WHAT YOU SHOULD DO ▸
Give back every line of the material below that has the string "dots".

↓↓↓

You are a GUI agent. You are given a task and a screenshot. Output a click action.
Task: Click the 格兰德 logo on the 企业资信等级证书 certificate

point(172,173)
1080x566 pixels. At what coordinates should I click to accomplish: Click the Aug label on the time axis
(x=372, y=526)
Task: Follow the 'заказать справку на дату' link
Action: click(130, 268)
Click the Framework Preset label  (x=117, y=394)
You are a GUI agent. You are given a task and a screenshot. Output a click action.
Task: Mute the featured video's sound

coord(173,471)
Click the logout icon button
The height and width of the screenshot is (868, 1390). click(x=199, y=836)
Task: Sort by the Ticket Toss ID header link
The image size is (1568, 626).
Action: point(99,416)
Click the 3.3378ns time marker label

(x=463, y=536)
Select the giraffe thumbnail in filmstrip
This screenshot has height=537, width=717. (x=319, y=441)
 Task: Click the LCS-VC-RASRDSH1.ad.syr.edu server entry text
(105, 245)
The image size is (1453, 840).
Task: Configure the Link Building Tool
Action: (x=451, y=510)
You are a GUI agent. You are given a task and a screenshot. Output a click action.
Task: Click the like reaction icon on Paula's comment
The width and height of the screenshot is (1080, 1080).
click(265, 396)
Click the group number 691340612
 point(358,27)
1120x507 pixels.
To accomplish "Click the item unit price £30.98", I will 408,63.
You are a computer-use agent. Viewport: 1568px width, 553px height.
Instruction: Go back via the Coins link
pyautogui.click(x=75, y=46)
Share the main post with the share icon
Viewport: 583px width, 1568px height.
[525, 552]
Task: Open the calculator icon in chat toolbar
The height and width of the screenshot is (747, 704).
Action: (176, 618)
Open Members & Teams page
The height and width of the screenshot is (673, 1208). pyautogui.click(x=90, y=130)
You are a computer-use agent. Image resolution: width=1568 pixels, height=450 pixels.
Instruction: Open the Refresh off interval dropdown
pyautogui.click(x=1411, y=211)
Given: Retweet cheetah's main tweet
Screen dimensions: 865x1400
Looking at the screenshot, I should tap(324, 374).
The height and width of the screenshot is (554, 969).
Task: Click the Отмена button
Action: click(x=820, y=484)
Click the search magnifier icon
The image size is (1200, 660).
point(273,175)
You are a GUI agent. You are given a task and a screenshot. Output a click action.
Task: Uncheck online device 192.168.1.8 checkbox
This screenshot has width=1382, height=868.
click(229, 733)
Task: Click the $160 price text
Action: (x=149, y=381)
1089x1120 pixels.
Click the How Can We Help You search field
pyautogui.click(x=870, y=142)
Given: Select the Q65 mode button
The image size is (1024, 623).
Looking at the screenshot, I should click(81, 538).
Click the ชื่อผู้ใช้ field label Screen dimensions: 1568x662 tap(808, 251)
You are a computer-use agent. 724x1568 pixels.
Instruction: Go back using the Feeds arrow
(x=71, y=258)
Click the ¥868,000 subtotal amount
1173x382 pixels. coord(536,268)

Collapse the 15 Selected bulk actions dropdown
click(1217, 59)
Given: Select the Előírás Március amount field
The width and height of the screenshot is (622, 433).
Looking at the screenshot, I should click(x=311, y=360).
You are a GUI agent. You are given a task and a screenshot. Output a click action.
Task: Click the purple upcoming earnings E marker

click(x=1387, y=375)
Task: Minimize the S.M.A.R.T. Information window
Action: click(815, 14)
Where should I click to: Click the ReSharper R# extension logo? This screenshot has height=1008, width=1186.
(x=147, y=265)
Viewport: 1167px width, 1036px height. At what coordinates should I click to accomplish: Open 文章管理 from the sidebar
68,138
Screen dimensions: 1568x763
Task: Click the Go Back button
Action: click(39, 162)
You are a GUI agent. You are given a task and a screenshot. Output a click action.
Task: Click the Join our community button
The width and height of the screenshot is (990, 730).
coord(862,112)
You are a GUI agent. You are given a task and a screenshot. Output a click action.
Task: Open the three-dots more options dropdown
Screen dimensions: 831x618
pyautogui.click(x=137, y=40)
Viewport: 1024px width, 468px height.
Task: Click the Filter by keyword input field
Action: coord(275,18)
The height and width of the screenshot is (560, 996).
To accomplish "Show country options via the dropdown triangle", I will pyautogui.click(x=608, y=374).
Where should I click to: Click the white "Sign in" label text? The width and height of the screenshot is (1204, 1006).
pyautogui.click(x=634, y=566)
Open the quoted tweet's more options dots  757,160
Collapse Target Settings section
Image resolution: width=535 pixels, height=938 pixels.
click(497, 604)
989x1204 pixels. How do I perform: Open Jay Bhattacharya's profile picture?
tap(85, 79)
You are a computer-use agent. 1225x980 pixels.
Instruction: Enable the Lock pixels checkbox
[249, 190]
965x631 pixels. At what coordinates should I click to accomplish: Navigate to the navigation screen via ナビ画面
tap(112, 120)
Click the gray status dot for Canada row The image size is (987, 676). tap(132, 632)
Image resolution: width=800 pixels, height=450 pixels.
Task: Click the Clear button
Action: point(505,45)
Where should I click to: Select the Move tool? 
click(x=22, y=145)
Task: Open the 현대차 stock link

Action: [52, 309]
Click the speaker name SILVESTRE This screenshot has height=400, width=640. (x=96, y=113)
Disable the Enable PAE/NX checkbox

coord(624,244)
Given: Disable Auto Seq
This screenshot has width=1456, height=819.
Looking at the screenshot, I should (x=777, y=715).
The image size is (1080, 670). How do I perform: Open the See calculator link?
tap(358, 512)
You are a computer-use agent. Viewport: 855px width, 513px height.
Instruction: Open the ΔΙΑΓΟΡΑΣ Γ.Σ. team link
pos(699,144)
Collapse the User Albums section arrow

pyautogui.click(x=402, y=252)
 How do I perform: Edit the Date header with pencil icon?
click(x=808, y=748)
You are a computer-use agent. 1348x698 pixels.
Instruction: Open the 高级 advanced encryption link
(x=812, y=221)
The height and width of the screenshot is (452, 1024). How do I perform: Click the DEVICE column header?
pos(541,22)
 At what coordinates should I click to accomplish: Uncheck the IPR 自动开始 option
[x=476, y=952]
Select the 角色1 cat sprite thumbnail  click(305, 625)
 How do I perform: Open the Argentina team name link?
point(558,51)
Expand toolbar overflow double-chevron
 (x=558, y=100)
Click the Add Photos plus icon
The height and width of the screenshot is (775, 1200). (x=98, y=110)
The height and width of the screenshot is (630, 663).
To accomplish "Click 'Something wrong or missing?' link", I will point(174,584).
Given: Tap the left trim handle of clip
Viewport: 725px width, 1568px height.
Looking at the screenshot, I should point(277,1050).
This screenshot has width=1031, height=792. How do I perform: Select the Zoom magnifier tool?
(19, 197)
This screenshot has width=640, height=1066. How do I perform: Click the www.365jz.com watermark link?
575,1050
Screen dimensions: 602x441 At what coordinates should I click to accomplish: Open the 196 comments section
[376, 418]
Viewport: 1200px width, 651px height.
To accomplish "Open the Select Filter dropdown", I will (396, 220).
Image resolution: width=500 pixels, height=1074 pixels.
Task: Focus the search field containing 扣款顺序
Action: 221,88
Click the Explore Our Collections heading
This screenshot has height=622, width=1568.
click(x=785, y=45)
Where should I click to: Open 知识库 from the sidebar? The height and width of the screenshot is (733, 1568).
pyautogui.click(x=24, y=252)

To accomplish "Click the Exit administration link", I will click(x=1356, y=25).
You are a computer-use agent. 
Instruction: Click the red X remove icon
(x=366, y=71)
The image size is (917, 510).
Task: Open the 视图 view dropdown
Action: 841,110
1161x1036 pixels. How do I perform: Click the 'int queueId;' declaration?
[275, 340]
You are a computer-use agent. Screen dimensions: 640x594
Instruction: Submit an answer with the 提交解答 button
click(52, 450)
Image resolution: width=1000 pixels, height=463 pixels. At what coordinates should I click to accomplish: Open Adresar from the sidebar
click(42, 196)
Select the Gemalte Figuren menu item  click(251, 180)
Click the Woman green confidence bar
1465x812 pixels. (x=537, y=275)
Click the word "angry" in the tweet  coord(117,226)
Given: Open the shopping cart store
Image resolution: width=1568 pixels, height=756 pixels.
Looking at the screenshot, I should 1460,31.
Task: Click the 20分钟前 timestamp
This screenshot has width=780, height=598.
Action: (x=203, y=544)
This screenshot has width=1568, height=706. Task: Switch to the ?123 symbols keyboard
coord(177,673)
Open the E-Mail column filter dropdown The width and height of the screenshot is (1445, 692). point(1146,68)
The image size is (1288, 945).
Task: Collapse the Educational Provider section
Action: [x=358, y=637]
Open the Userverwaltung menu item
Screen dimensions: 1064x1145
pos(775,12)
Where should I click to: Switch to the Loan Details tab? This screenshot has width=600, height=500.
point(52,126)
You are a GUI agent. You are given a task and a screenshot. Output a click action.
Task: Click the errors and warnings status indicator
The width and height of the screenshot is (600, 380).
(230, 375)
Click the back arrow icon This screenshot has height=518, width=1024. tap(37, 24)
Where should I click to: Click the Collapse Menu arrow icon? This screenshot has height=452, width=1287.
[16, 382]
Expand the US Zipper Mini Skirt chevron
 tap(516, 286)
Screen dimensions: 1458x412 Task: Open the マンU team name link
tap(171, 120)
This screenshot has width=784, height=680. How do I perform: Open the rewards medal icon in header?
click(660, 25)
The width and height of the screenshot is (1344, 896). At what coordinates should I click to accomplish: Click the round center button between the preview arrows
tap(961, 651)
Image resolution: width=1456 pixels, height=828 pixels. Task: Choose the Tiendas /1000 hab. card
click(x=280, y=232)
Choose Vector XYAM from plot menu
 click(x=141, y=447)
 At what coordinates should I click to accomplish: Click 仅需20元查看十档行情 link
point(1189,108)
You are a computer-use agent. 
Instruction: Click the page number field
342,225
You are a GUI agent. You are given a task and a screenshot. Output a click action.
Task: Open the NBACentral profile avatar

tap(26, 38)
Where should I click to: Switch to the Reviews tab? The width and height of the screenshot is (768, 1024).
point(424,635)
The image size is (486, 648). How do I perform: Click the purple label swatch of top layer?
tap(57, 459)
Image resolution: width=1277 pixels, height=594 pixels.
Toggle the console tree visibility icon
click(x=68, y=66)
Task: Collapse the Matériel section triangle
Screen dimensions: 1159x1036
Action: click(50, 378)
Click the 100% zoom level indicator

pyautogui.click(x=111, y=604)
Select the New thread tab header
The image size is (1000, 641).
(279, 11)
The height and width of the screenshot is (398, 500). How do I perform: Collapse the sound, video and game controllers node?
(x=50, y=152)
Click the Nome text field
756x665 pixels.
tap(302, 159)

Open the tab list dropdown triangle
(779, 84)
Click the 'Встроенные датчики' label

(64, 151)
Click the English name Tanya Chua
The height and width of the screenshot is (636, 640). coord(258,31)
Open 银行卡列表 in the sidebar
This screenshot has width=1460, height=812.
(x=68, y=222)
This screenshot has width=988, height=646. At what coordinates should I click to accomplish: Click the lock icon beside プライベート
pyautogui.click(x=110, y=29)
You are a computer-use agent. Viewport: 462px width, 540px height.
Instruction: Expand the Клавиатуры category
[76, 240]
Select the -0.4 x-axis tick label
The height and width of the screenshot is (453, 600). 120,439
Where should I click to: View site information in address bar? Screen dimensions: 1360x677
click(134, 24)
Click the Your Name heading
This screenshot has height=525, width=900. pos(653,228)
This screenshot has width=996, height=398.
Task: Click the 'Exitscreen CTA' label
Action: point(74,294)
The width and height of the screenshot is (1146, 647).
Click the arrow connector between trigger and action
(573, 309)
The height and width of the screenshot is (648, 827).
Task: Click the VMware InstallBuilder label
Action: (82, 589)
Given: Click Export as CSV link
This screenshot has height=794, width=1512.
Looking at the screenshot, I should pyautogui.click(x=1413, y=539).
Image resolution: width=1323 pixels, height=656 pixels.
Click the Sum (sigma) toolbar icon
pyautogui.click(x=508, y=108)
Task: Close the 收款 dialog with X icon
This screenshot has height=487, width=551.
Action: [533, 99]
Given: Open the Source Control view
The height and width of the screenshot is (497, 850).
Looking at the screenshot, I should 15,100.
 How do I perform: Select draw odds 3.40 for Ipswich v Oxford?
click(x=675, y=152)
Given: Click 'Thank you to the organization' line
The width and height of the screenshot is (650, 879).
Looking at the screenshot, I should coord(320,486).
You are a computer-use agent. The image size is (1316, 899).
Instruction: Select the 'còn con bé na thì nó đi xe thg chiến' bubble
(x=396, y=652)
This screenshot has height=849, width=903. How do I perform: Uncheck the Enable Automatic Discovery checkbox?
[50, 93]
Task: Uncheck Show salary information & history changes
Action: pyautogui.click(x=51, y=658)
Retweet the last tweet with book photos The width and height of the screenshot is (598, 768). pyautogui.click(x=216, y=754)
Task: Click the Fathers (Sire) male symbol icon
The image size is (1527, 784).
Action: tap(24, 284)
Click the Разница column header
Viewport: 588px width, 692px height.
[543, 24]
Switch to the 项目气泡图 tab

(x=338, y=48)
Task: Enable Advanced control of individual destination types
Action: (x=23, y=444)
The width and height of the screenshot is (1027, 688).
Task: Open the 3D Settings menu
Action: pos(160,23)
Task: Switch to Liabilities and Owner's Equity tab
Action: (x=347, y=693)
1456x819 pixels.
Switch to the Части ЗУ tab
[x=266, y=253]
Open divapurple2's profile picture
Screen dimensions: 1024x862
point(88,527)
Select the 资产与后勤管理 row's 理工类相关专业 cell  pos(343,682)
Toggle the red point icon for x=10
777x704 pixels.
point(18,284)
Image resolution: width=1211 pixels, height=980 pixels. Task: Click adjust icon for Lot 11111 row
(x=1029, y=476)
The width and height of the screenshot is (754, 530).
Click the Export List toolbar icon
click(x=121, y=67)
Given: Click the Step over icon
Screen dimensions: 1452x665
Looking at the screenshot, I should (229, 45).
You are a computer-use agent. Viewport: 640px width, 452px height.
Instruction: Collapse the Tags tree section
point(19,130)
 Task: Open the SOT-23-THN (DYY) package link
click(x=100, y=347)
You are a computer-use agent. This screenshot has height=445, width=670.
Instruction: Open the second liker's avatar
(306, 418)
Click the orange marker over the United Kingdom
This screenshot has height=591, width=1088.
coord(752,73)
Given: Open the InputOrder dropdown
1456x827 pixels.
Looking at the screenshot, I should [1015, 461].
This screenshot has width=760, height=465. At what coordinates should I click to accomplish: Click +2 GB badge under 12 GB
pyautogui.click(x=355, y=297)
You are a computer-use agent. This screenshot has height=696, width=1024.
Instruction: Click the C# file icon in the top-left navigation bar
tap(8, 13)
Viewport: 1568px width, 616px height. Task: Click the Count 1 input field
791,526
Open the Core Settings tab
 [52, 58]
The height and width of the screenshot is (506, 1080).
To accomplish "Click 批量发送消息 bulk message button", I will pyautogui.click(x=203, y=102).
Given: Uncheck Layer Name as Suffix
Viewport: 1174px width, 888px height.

↑↑↑

YOUR RESPONSE ▸
Task: Open the three-dots more options dropdown
Open the quoted tweet's more options dots  757,160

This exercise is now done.